Maria Beatriz R. de V. Coelho, photographer, sociologist and professor of the Department of Sociology and Anthropology/UFMG, is the author of the article O Campo da fotografia profissional no Brasil [The Field of Professional Photography in Brazil]. By privileging the photography done by professionals, foreign and Brazilian, in the Brazil from the second half of the twentieth century onward, the author histories the combinations between the internal and external variables of photography to show the constitution and changes in the field of photography and the training of photographers. Amidst so many novelties, this dynamic article also analyzes the participation of photography (especially photojournalism) in the organs of the public and private press interested in the production of images and the imaginary in Brazilian identities. The presence of photography in museums, expositions and the Brazilian publishing market are also studied in this article.

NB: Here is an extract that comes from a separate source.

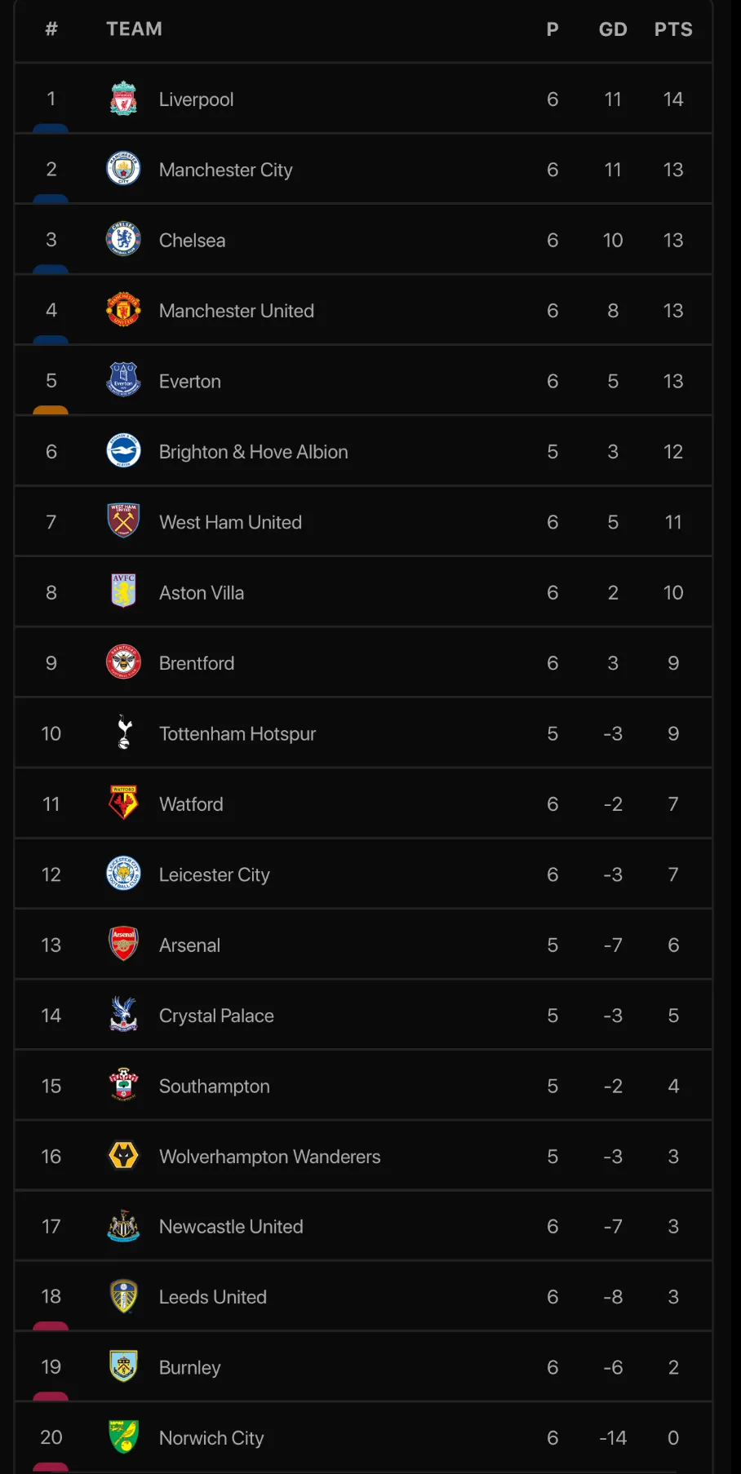
Task: Open the Aston Villa team page
Action: coord(201,593)
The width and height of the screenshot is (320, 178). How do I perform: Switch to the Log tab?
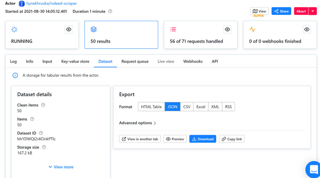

Mauro Guilherme Pinheiro Koury - doctor in Social Sciences from the University of Glasgow, professor and researcher of the Department of Social Sciences/UFPB - is the author of O Imaginário Urbano sobre Fotografia e Morte em Belo Horizonte, MG, nos Anos Finais do Século XX. [The Urban Imaginary on Photography and Death in Belo Horizonte, Minas Gerais, in the Final Years of the XX Century]. His article is an original contribution to theme he has analyzed before: the uses and senses of mortuary photography of a private character in Brazil. In this essay, specifically, the author reveals the particularities of the case in Minas Gerais, in the present time of Belo Horizonte. To go beyond the theme, Koury uses a little used combination of quantitative and qualitative methodologies as a form for his socio-anthropological and historical reflections on the re-significations that are today attributed to that type of photography. The conjunction of data analyzed encourages the reader to think about the themes related to the cultures of death, dying, and solitude in contemporary urban life.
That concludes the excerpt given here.